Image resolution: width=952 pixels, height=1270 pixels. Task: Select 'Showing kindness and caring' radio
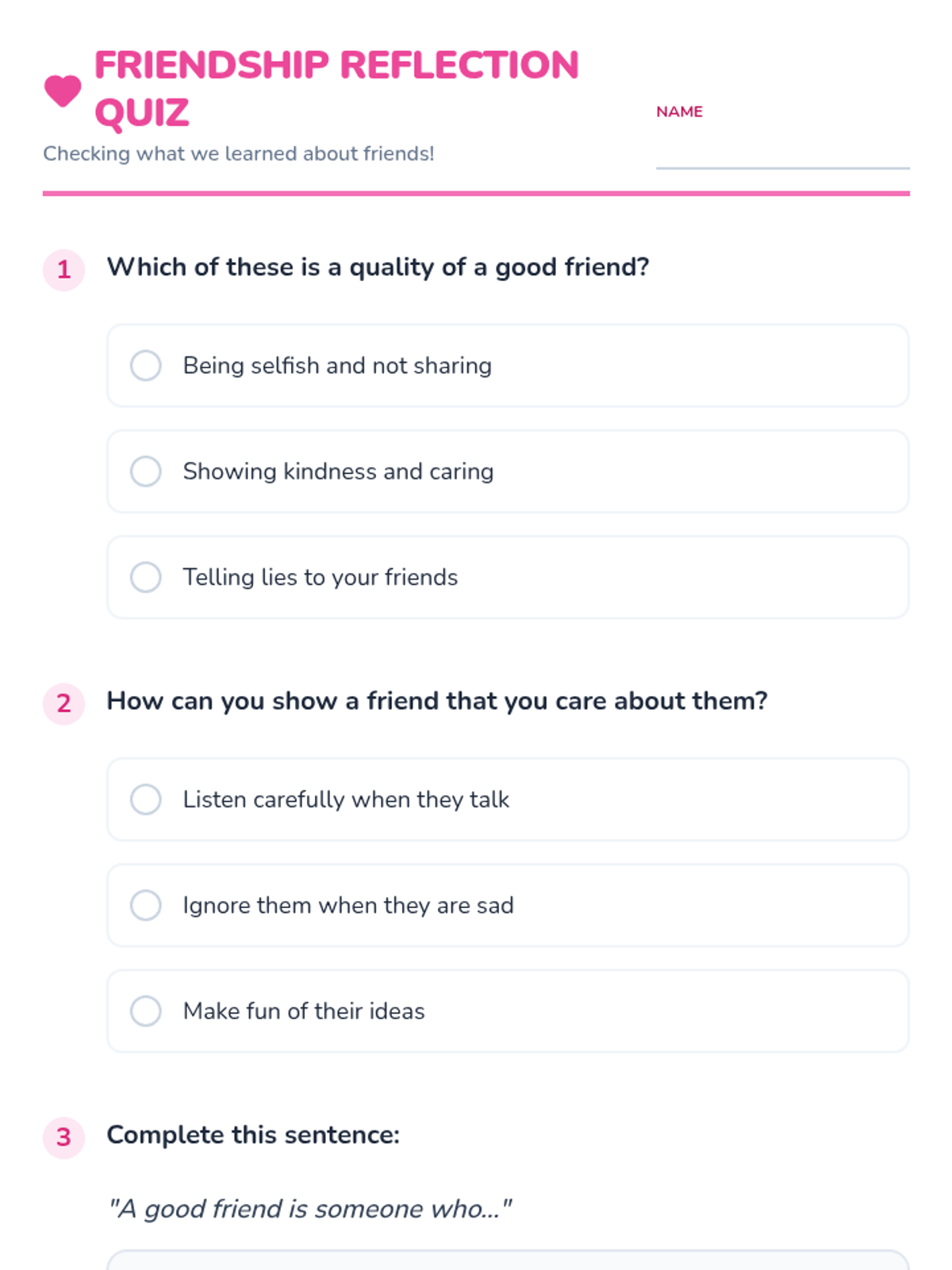pos(146,471)
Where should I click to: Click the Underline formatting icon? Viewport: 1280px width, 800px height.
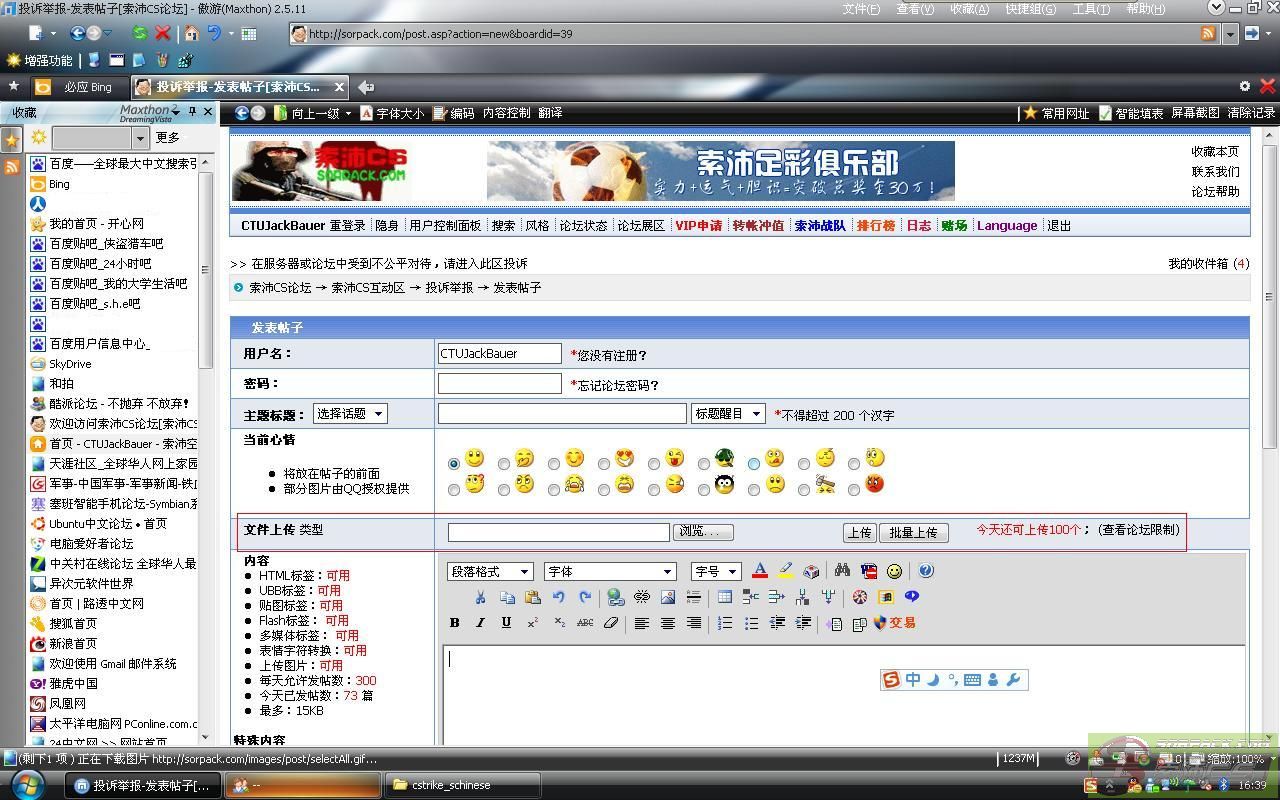pos(506,623)
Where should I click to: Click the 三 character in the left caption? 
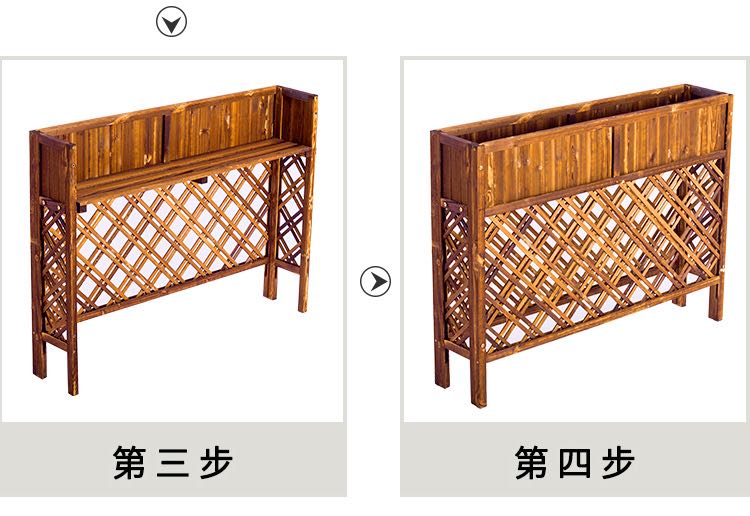tap(173, 462)
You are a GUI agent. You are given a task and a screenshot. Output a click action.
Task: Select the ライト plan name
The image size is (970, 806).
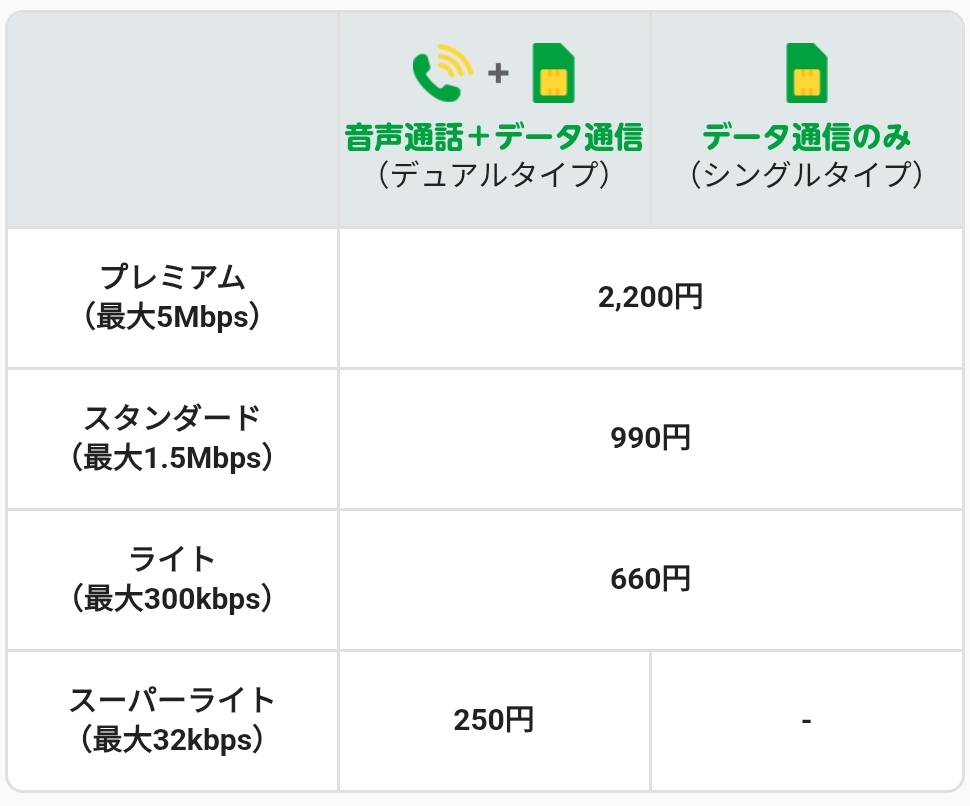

────────────────────

**TASK GOAL**
When you return the listing, keep it exact and omit any pictures it holds.

**TASK RESULT**
Image resolution: width=952 pixels, height=1270 pixels. Task: Select 'Showing kindness and caring' radio
pos(146,471)
Where should I click to: Click the Underline formatting icon? Viewport: 1280px width, 800px height.
pos(506,623)
Where should I click to: Click the 三 character in the left caption? 
tap(173, 462)
You are a GUI agent. You are given a task and a screenshot. Output a click action.
Task: Select the ライト plan name
The image size is (970, 806).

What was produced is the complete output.